The rest was a matter of fixing some tidbits of how memory is accesed, avoiding a lot of conversions from floating point to integer (which is way more expensive that you'd guess), changing the way the texture cache works, and more stuff I can't remember. I won't be any more concise about this stuff, as it would take quite a few pages, which I'm not willing to write now. Maybe I'll go back to them in a future post.

Just as an ending, it seems that my obsession about fixing all regression bugs that I see is giving good results, as most games that I test have perfect 3D. Here's some proof, Hotel Dusk running perfectly, even with the motion blur effect (I rotated the image with an image editor, because I don't have screen rotation implemented):



Have fun

Tuesday, August 21, 2007

Small improvements

Lately, finding spare time to work on desmume has been hard. What's more important, finding any motivation to work on it, has been really hard.

First, I'm willing to work on stuff more related to general 3D rendering again, instead of emulators. Working on an emulator for a month or two is nice, but it's been a whole year since I started to work on the desmume source code that yopyop released. It's important to note that on my priority list, 3D rendering is way more important than emulation, and I've been ignoring that fact for way too long.

Second, I've already many of the games I wanted to be playable, on that status. Mario Kart DS is probably the only exception, as I'm somewhat curious how it works, and the polygon budgets for karts/courses, but it refuses to work. Even if that, I'm not happy with many of the code I use actually. For example, the 3D GFX FIFO IRQ handling is a bit fat hack, the capture unit emulation is far from right, and my 2D pixel blitter implementations have to be rewritten with something like what I did with the official desmume, or maybe something a bit faster (if possible).

Third, the current debugger of desmume demotivates me every time I've to use it. It lacks breakpoint support, and some other small details that would make debugging games for hours easier and faster. For example, for homebrew development, I'd love original source code debugging, instead of the generated code. Not to mention that it uses plain Win32 GUI, so any addition or modification to the current is painful and time consuming.

So basically, I'd like to rewrite the 3D core to properly handle the GFX FIFO IRQ, write a Windows Forms GUI, with a new and enhanced debugger, and fix some misc stuff.

Anyway, the little work I devoted to desmume lately, was mainly focused on fixing some regression bugs I introduced while changing how the 3D core works, fixing one homebrew and one commercial game. Fixing the homebrew was easy, as it only failed due to some DS display list commands being unhandled, and the "list cleanup" taking too much time. After 45 minutes of debugging and profiling, I got it working at 60fps all the time.

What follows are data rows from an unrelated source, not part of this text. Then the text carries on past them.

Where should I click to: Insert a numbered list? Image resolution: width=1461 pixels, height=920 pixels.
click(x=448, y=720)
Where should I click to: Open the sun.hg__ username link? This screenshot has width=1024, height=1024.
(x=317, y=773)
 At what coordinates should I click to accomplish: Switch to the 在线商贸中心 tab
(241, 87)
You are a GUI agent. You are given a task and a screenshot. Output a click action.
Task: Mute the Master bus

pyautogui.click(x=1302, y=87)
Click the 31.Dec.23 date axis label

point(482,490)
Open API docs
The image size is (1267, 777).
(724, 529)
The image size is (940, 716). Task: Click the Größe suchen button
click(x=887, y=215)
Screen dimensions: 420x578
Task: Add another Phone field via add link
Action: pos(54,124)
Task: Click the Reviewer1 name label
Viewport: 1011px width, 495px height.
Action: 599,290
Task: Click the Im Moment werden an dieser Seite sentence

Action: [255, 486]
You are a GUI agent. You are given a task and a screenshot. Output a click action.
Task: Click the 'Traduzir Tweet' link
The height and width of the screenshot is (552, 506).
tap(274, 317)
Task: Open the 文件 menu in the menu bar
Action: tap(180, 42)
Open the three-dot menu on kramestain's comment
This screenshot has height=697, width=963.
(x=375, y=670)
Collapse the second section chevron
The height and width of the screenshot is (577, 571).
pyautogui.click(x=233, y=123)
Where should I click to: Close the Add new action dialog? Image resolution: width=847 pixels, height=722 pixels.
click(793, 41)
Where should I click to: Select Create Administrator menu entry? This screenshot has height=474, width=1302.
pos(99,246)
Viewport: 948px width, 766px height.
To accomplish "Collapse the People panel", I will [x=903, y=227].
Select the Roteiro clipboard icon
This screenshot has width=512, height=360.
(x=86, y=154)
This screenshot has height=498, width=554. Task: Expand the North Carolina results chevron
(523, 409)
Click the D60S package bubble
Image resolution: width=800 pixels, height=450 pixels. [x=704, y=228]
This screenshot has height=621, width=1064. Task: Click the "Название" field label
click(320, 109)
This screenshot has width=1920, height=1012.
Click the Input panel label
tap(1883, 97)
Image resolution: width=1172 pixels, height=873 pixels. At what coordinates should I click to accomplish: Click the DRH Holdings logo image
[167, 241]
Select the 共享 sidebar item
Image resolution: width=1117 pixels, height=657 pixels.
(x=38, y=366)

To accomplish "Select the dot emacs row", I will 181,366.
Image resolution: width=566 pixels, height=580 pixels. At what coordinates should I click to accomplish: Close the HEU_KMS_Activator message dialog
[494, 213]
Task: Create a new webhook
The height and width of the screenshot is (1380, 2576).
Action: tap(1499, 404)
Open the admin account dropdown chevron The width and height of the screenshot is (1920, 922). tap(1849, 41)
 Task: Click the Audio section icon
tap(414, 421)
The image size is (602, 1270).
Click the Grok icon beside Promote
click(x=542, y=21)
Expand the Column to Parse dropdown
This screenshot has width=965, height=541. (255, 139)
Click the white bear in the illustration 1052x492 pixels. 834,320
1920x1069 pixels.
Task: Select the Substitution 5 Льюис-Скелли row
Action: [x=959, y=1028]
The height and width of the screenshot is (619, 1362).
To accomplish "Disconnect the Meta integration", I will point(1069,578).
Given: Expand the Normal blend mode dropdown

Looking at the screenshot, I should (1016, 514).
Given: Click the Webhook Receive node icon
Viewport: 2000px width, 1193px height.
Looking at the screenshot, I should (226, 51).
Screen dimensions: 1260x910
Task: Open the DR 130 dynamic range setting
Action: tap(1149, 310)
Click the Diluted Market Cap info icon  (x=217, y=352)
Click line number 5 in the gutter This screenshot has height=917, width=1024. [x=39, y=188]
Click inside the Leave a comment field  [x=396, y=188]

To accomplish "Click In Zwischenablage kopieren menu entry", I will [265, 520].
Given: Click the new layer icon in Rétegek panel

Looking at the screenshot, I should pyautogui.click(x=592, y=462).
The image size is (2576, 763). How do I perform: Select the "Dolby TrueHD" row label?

Later, I wanted to fix Dead'n'furious, as it seemed to fail rendering 3D or stall while getting ingame. I really didn't knew, so I started to work, first to understand why it was failing. The first debugging sessions showed that it was in fact sending stuff to the 3D renderer, so it wasn't freezing, only not rendering onscreen.

I've a few switches that affect the 3D renderer on my build, to list: wireframe, disable lighting, disable blending, disable alpha test, disable texturing, and disable the whole 3D core rendering (in fact, it only disable the blit to BG0, but anyway, it's more or less the same for debugging purposes). None of them seemed to have any effect, so I debugged a bit more.

What I did next, was to check the primitive group start routine (I mean glBegin :P), as lots of setup is done there and it's usually a good start. There was the first pointer, it seems that the projection matrix was wrong. Specifically, the scale was wrong (abnormally big values), making that the primitives (triangles / quads) became squeezed/degenerated, resulting in primitives not showing up. Just as a fast test, I changed all the projection matrices to identity matrices so I would get something onscreen, if that was the only problem in that game. I expected so, as I had dumps of the textures, and they seemed ok, so if projection was the only problem, it would give me some results. In fact, it did.

After that, I just had to locate where and why those values were assigned to that matrix. That's what took the most. First, as the failing value wasn't the first to be assigned to that matrix, I just stopped execution when the first one was written, and debugged from there. I was lucky enough to see that the "failing" values written to the matrix, were calculated between the first write and the failing one. As I suspected from the beggining, it was indeed a CPU bug and not related to the 3D core. Basically some of the registers used on the matrix write were never updated: the projection calculation was done and stored in memory, but never retrieved from memory to registers, to be used later.

Anyway, it's fixed now, here are some screens:



Have fun

Tuesday, May 01, 2007

Beyond expectations

Lately I've been quite obsessed with Super Mario 64 DS. First idea to get it rendering more accurately was to fix compressed textures support. I had just finished writing a compressed textures demo when masscat committed fixes to my code compressed handling code on the CVS, so I forgot about compressed textures, as he already fixed them.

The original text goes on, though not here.